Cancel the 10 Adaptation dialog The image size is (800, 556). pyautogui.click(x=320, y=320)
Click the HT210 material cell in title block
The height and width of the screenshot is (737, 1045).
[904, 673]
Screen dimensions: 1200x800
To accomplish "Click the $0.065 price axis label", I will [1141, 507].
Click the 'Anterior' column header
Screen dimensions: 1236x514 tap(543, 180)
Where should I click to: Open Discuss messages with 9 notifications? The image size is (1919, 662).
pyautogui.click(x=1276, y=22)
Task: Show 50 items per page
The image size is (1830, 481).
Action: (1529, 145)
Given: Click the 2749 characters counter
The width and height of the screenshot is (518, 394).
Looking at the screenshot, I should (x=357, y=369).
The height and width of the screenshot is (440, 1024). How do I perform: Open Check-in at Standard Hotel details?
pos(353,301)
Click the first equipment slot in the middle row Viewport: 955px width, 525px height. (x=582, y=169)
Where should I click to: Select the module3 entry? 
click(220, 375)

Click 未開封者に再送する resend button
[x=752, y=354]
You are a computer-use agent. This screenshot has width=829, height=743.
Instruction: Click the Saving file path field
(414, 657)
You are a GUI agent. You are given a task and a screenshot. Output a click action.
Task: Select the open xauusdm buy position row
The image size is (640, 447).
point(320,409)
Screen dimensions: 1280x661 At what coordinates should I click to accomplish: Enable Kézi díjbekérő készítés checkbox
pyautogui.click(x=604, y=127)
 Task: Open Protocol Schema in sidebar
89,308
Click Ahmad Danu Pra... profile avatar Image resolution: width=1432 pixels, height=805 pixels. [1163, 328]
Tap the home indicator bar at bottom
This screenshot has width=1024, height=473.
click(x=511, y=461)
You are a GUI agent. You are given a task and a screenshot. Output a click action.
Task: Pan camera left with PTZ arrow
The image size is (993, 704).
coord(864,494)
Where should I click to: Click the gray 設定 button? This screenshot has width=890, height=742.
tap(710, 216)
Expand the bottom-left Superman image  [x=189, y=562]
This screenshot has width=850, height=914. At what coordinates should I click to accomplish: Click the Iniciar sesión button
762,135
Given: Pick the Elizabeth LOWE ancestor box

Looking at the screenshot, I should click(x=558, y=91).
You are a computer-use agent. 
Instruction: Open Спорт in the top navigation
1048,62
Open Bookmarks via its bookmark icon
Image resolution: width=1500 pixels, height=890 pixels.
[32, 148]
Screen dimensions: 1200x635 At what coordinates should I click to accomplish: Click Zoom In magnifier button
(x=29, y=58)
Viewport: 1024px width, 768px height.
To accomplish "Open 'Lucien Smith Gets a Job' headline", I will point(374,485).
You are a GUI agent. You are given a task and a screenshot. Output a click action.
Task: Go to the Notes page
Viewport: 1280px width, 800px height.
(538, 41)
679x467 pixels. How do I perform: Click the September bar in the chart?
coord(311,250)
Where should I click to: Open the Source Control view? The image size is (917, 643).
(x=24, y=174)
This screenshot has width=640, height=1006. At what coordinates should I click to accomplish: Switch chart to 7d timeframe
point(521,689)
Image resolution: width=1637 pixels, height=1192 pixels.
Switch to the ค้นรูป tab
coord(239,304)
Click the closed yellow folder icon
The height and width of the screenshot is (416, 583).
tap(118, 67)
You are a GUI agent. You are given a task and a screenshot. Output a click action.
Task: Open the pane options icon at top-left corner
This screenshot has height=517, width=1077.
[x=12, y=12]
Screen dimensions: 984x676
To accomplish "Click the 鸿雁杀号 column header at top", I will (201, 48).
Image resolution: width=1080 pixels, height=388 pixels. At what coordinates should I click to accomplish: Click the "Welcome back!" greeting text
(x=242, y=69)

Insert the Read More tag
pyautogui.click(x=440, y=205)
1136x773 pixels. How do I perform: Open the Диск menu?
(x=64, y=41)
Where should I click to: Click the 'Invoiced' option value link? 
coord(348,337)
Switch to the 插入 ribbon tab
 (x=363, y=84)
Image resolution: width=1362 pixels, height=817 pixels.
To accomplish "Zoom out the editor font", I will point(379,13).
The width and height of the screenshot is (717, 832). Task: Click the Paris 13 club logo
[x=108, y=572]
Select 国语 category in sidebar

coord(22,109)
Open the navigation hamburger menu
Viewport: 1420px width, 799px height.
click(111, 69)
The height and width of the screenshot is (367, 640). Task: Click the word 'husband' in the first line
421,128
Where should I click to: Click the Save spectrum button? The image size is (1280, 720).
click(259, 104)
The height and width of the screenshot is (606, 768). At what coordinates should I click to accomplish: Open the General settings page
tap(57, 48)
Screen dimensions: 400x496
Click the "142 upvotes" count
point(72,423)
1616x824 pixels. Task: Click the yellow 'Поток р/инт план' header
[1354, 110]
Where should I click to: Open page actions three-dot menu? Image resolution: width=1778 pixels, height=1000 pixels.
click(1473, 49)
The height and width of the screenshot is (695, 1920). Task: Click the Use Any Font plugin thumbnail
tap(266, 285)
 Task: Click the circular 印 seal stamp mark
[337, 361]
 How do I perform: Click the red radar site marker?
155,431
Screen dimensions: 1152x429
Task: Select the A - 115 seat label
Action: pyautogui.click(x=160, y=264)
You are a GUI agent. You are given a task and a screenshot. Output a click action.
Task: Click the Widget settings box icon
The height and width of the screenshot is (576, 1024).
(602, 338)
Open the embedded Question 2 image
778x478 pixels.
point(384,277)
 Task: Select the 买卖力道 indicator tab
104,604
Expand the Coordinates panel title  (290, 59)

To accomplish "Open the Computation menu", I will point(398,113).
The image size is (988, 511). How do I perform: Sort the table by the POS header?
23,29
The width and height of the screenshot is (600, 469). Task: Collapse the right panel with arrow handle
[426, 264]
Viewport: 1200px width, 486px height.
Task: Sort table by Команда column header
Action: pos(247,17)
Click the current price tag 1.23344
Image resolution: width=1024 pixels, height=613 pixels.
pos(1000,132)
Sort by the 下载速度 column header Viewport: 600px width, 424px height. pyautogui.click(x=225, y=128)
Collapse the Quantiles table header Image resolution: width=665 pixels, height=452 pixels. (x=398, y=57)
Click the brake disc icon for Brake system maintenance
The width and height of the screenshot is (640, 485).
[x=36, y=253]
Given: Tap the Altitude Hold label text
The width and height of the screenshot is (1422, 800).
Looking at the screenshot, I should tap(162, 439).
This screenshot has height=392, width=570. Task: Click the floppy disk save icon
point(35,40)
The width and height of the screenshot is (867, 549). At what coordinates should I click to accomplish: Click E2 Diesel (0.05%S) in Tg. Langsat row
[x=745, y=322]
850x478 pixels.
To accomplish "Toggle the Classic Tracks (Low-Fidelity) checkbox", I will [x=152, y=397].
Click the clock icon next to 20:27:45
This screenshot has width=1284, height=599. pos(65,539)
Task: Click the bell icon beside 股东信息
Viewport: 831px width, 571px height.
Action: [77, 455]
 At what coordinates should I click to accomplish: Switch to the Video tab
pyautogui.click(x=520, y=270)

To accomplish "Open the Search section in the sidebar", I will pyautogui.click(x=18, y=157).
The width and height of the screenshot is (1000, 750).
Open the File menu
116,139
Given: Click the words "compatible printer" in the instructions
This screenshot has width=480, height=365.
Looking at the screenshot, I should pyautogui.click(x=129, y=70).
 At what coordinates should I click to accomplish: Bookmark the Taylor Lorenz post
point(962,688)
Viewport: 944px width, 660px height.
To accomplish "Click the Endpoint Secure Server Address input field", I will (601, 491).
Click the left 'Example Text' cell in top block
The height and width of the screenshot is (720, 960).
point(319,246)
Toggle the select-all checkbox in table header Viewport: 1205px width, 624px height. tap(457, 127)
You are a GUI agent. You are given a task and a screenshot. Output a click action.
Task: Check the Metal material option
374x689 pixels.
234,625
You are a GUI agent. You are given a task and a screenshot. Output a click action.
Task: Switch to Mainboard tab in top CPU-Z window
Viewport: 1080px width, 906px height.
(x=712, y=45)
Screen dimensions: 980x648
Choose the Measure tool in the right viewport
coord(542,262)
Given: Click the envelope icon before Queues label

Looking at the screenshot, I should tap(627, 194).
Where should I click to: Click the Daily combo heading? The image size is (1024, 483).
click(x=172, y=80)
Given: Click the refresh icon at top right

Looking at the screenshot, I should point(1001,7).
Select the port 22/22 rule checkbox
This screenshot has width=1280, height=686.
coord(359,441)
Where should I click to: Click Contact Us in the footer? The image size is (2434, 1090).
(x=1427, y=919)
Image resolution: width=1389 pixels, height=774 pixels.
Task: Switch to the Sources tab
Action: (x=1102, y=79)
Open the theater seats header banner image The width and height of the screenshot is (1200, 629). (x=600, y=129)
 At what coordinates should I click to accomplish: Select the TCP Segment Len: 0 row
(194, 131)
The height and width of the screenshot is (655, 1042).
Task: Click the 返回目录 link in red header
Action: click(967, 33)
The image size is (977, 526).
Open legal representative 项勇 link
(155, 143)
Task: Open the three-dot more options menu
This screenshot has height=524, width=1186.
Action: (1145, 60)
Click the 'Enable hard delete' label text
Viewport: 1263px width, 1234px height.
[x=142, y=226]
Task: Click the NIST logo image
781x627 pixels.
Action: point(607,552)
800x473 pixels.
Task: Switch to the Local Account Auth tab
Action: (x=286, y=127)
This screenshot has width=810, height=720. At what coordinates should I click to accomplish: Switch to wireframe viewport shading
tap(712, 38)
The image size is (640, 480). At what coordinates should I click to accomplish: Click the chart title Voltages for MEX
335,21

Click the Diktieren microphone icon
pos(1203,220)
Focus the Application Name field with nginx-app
+ + + + +
Directions for this task
What you return should be exactly the lines above, starting at the one with "The width and height of the screenshot is (600, 469)." and ending at the one with "Click the brake", and nothing else.

Answer space
The width and height of the screenshot is (600, 469). Task: Collapse the right panel with arrow handle
[426, 264]
Viewport: 1200px width, 486px height.
Task: Sort table by Команда column header
Action: pos(247,17)
Click the current price tag 1.23344
Image resolution: width=1024 pixels, height=613 pixels.
pos(1000,132)
Sort by the 下载速度 column header Viewport: 600px width, 424px height. pyautogui.click(x=225, y=128)
Collapse the Quantiles table header Image resolution: width=665 pixels, height=452 pixels. (x=398, y=57)
Click the brake disc icon for Brake system maintenance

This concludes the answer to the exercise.